EXERCISE BRIEF
Please return every line from the entries that has the string "agent" in it.

SUPPLIED RECORDS
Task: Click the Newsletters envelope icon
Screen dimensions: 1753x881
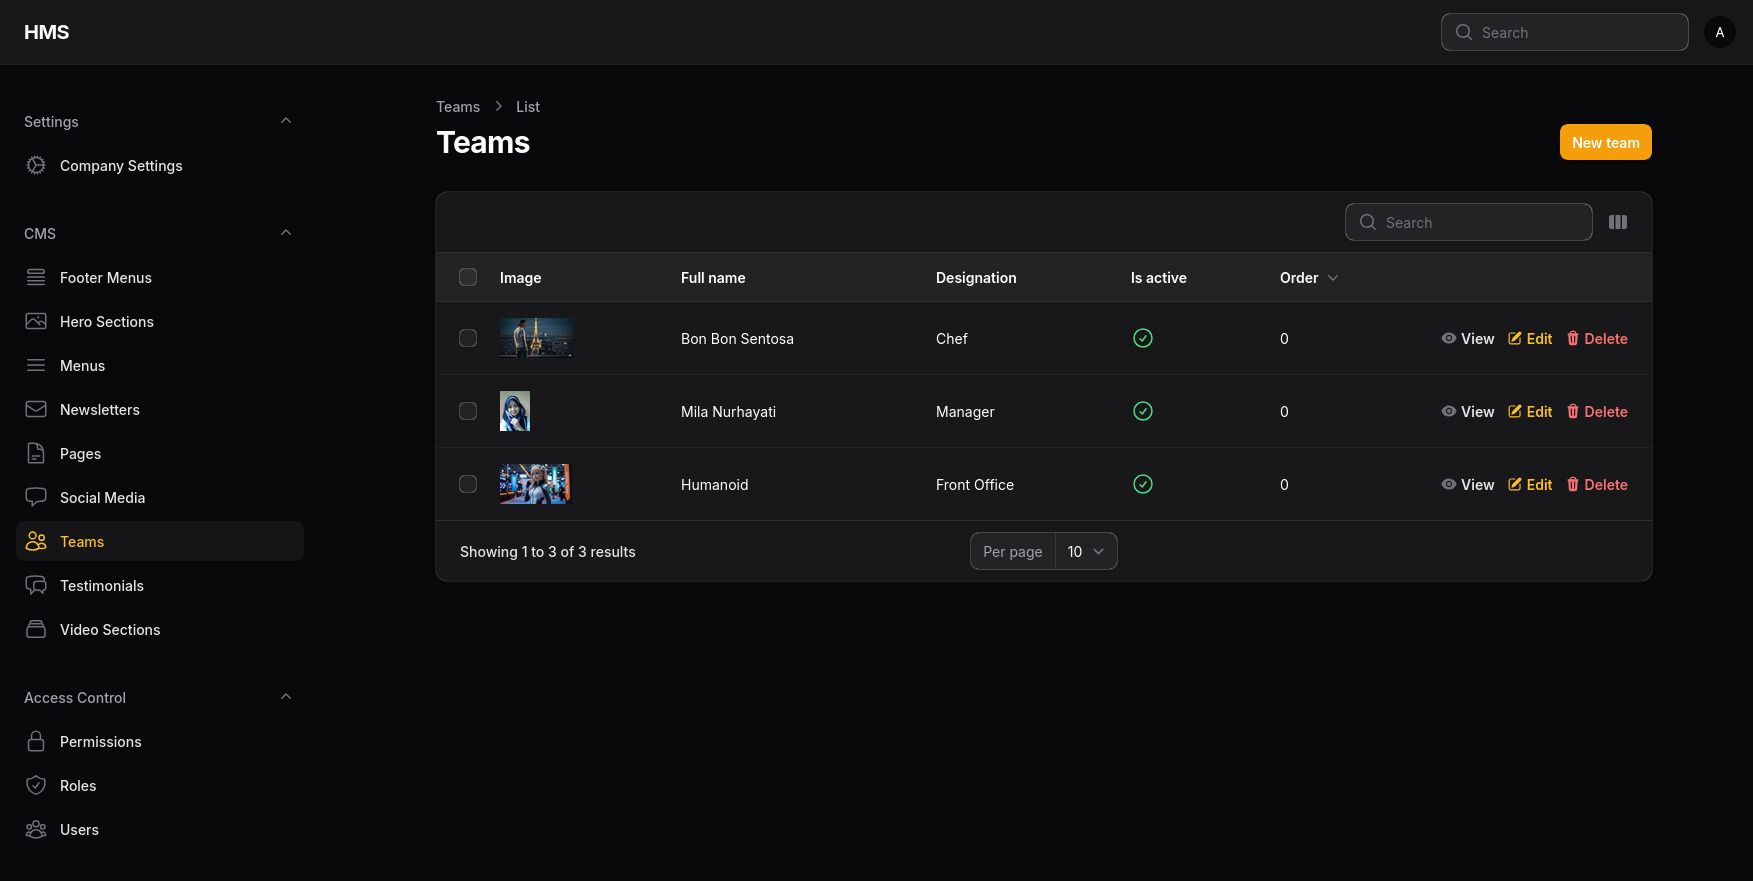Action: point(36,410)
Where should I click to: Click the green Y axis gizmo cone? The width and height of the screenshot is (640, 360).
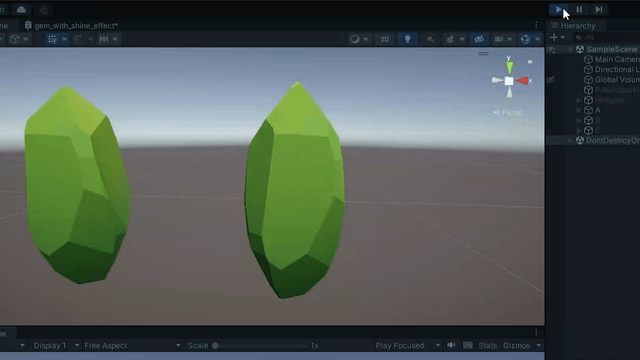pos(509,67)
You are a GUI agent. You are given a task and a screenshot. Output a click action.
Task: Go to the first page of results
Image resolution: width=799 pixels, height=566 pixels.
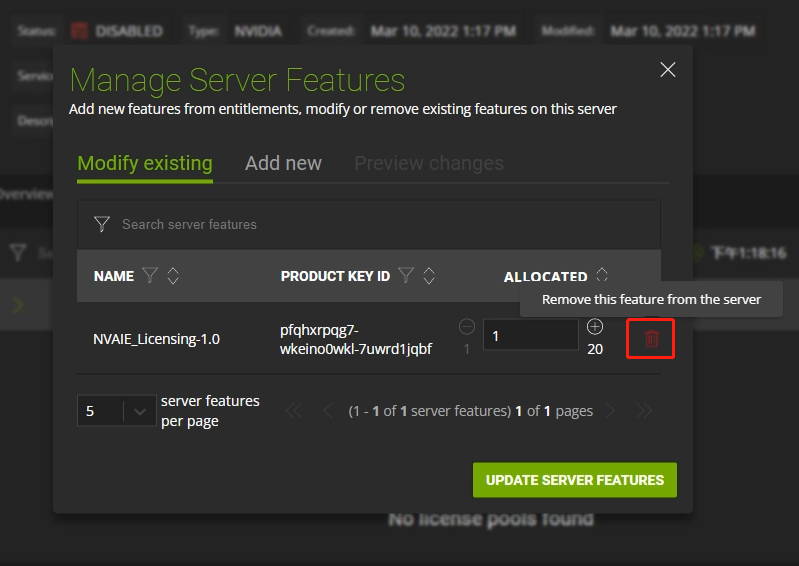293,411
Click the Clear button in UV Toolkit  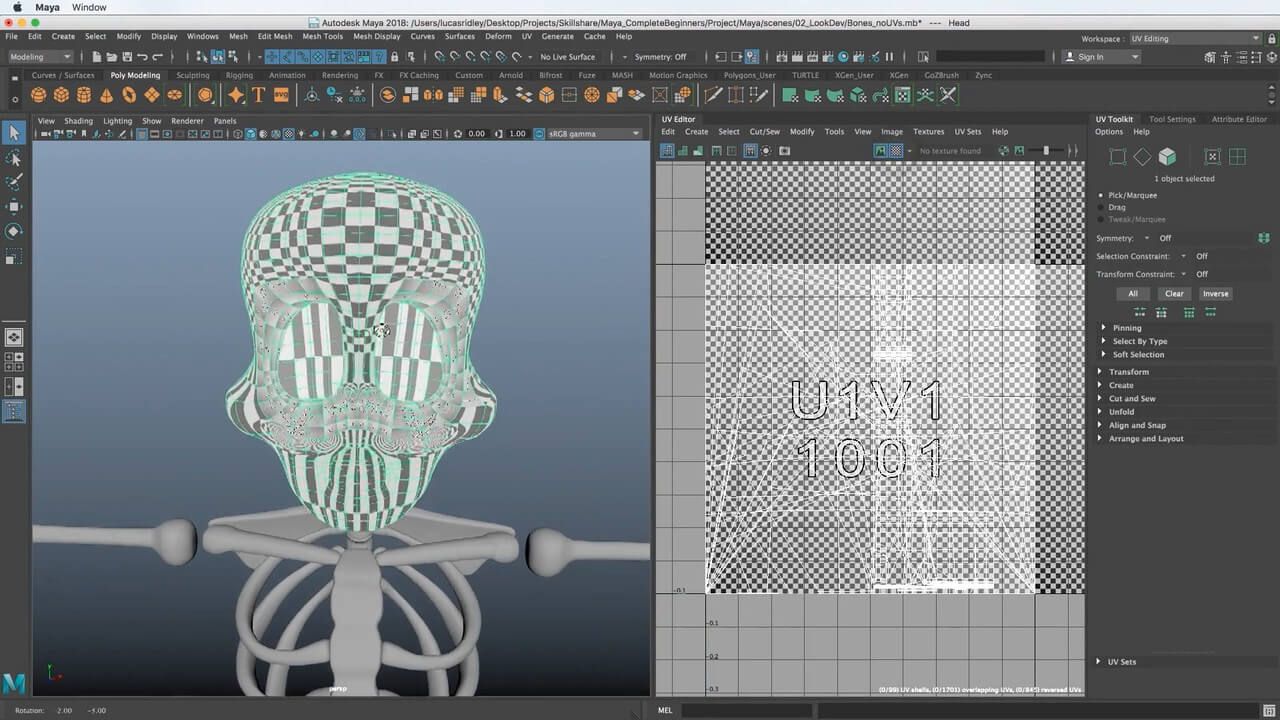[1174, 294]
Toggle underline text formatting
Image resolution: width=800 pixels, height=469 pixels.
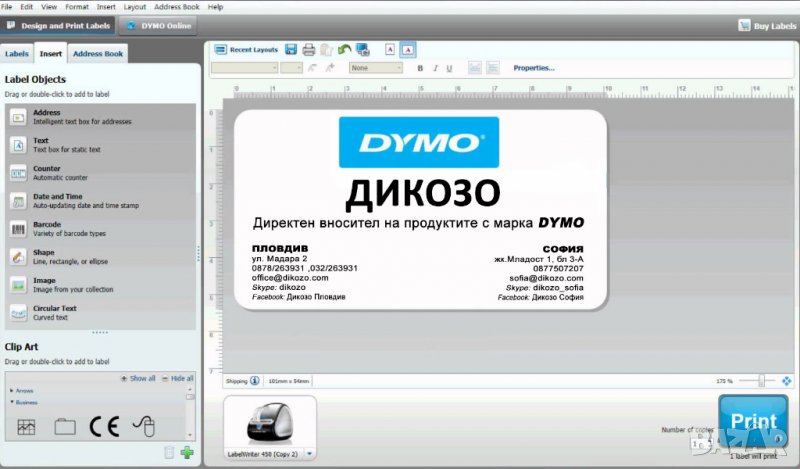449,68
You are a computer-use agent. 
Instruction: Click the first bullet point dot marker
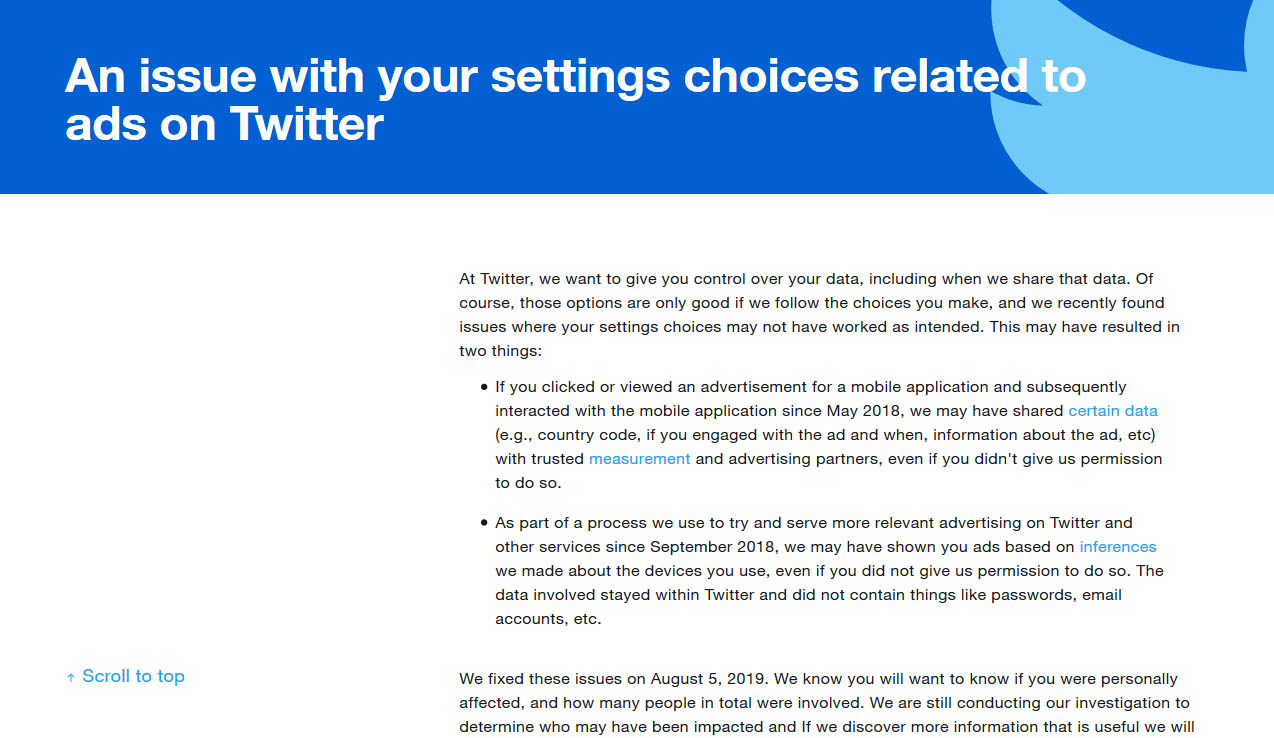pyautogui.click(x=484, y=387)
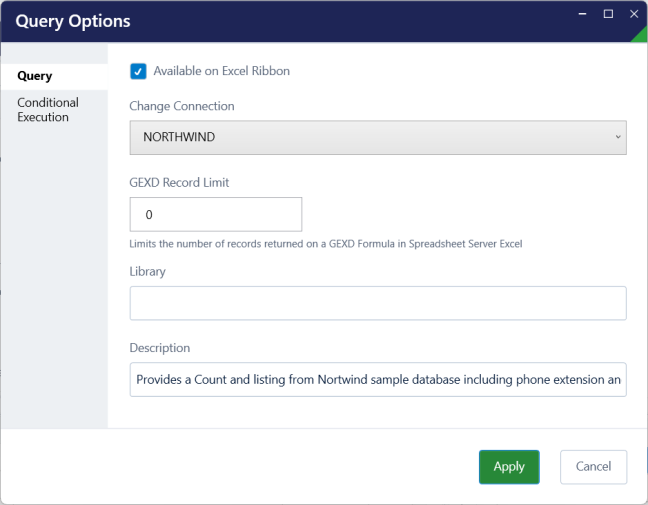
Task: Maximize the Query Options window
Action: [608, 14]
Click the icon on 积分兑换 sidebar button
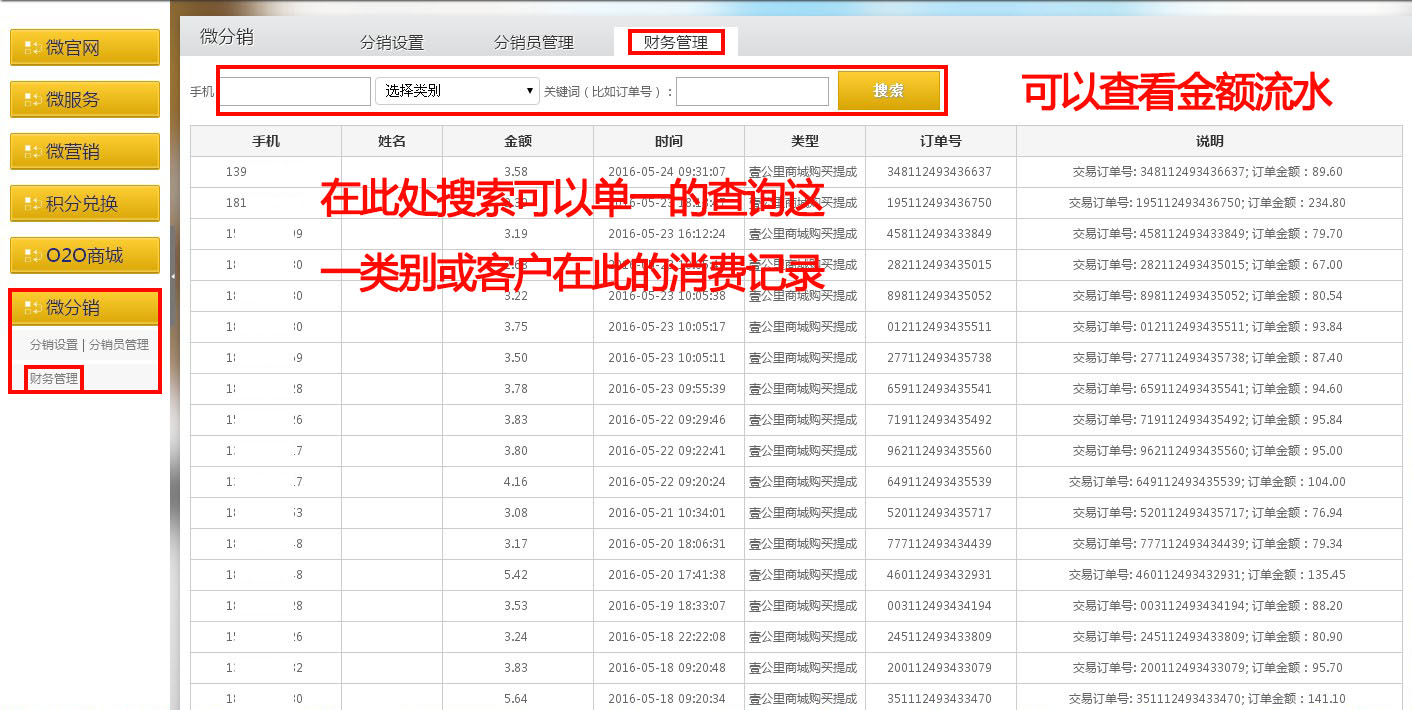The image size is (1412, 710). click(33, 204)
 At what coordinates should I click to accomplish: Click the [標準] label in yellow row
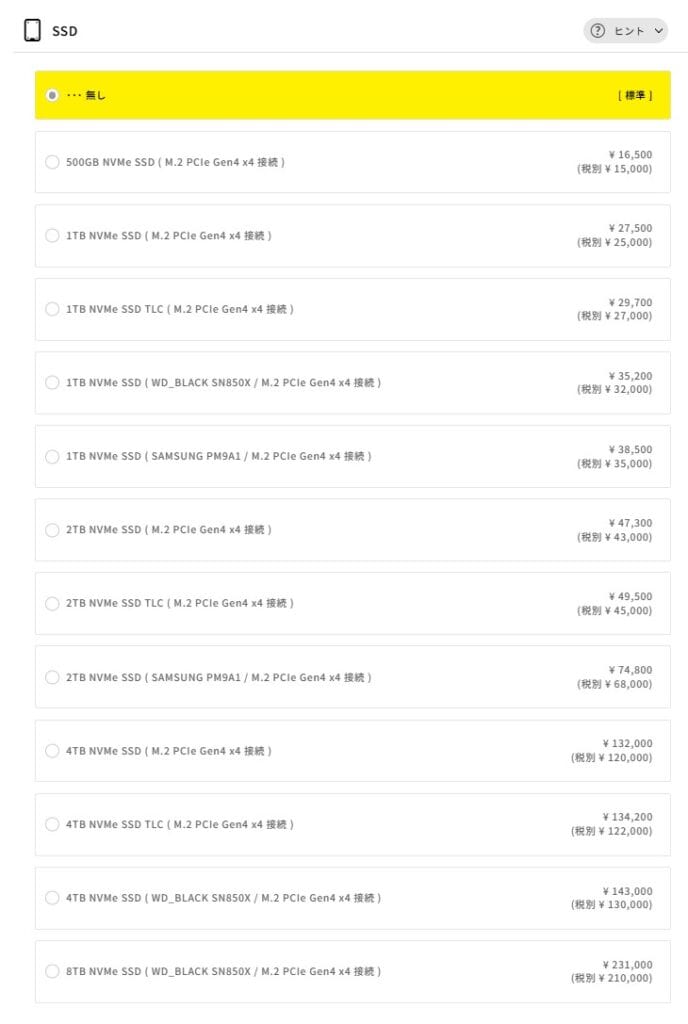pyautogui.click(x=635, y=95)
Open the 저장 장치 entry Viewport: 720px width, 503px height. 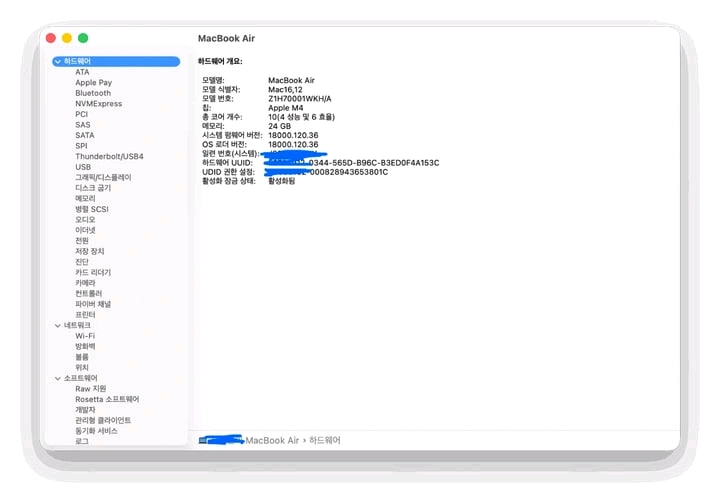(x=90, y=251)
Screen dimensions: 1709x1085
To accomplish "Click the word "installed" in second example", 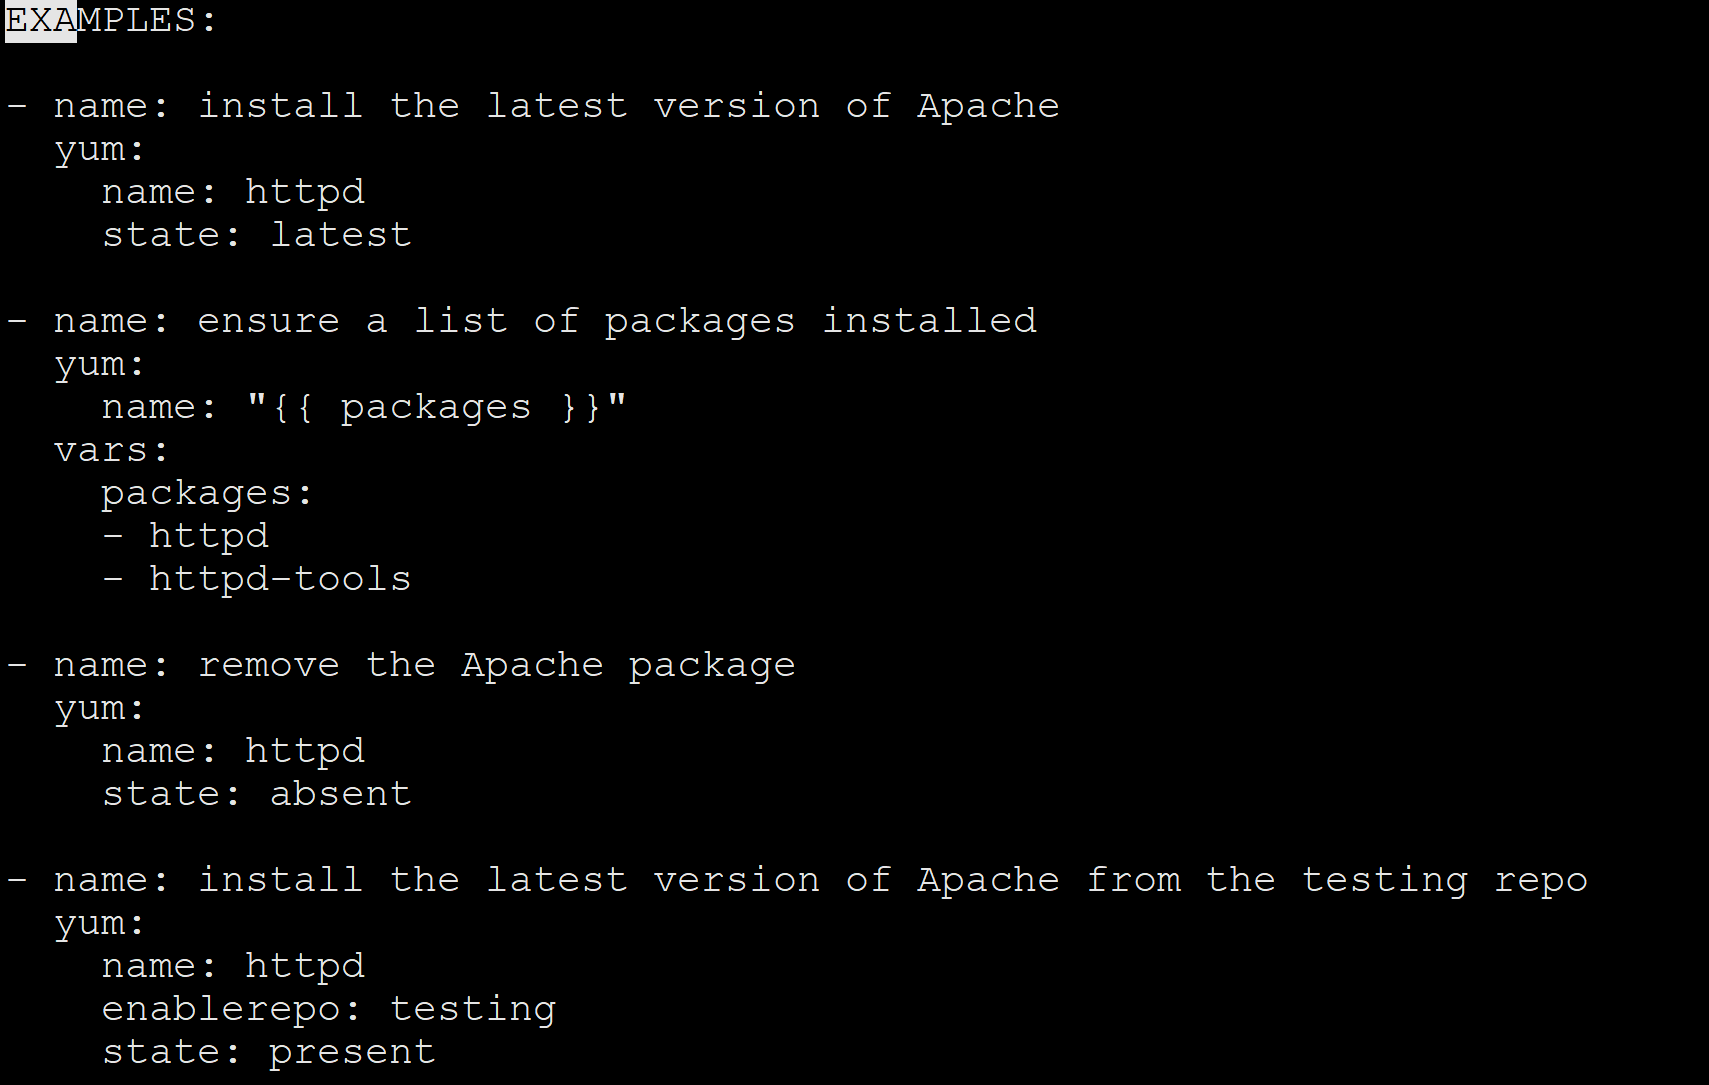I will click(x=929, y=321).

EXERCISE OUTPUT
You are a GUI agent. You are given a task and a screenshot. Output a click action.
You are a computer-use agent. 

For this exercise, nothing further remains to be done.